Go through the data below and return each line where the string "height" occurs.

** Dataset extract follows **

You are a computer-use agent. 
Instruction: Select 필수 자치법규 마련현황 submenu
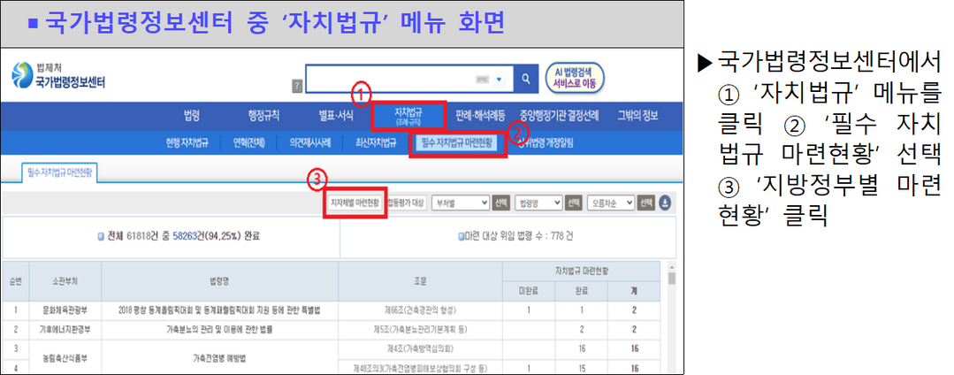[457, 142]
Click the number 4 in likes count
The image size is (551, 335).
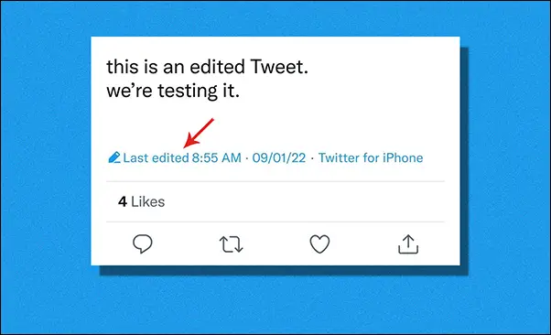(x=123, y=201)
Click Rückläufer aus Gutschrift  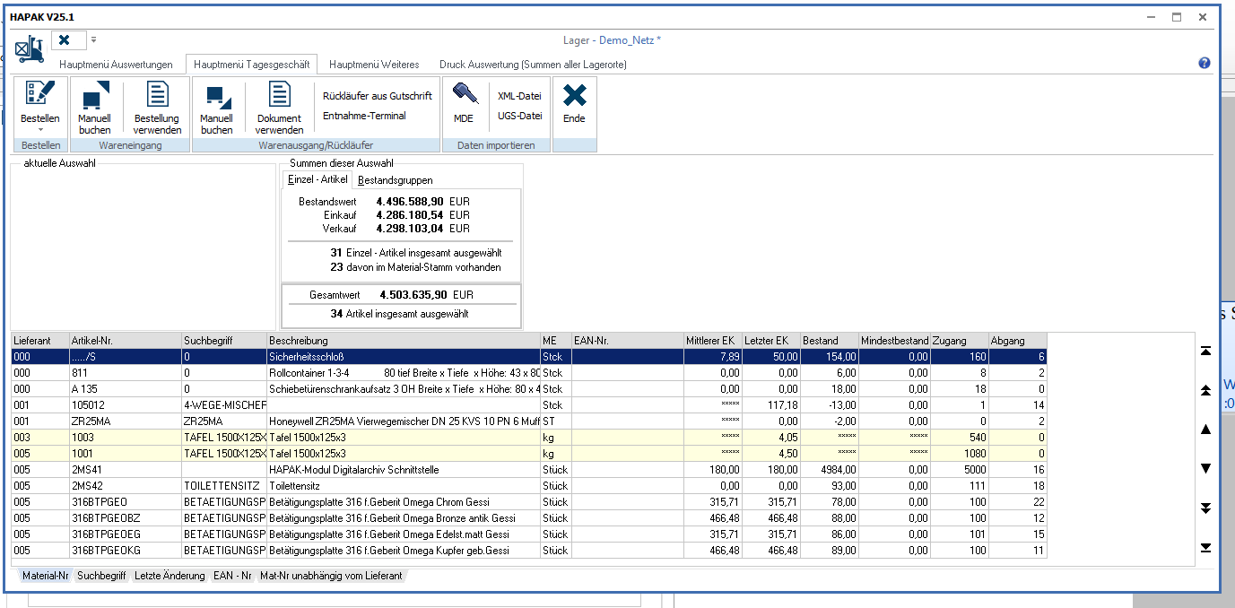click(x=377, y=96)
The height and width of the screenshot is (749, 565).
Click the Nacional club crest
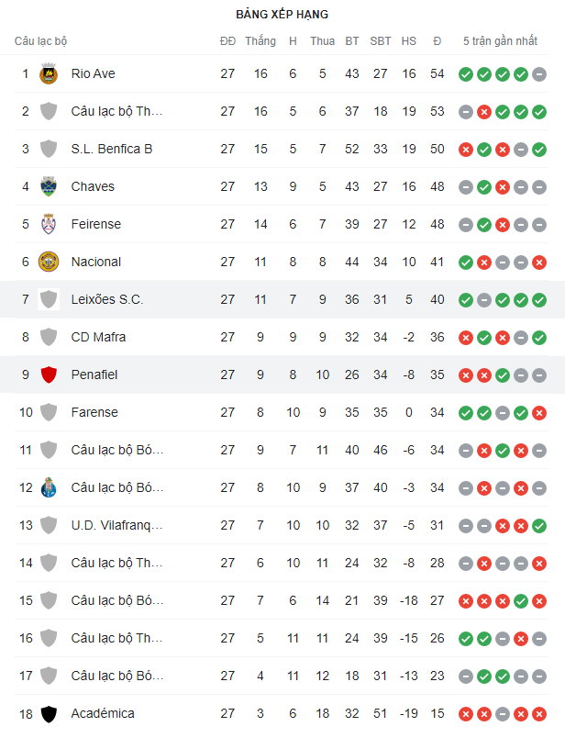click(49, 262)
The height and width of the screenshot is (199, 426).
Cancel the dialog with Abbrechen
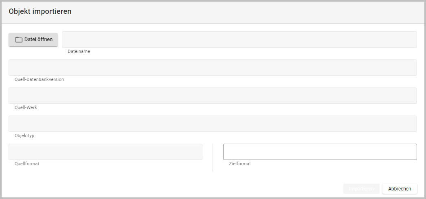coord(400,189)
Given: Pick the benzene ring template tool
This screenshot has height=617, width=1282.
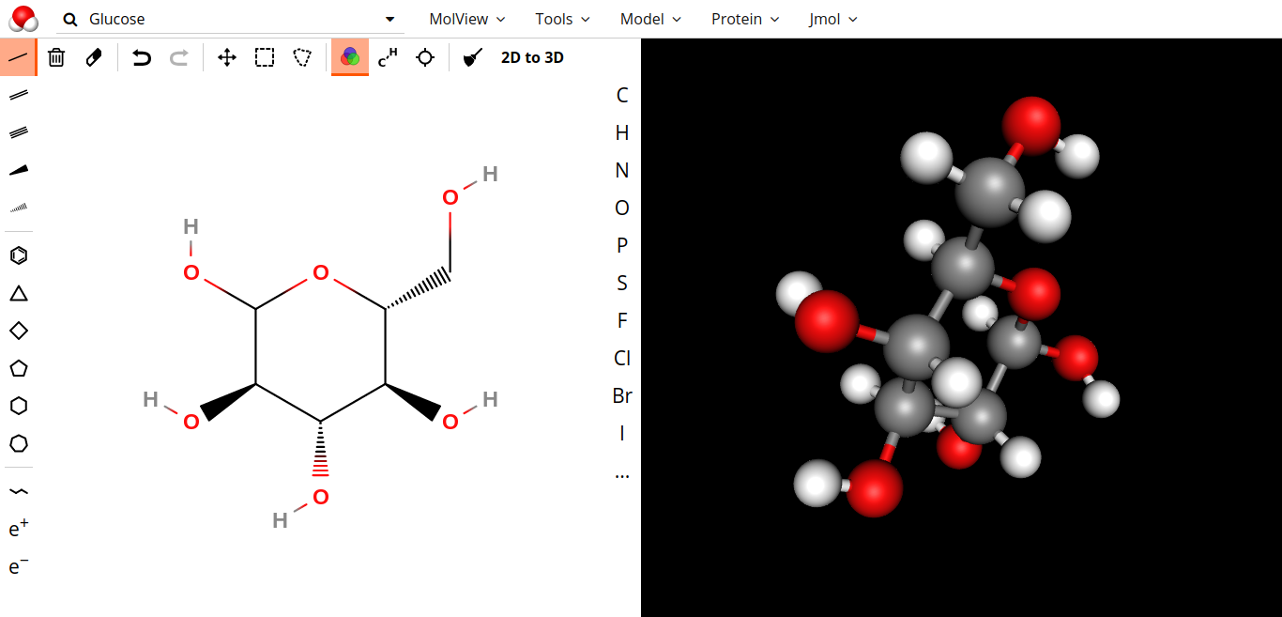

** End of Dataset extract **

Result below:
The height and width of the screenshot is (749, 565).
The height and width of the screenshot is (199, 426).
This screenshot has height=617, width=1282.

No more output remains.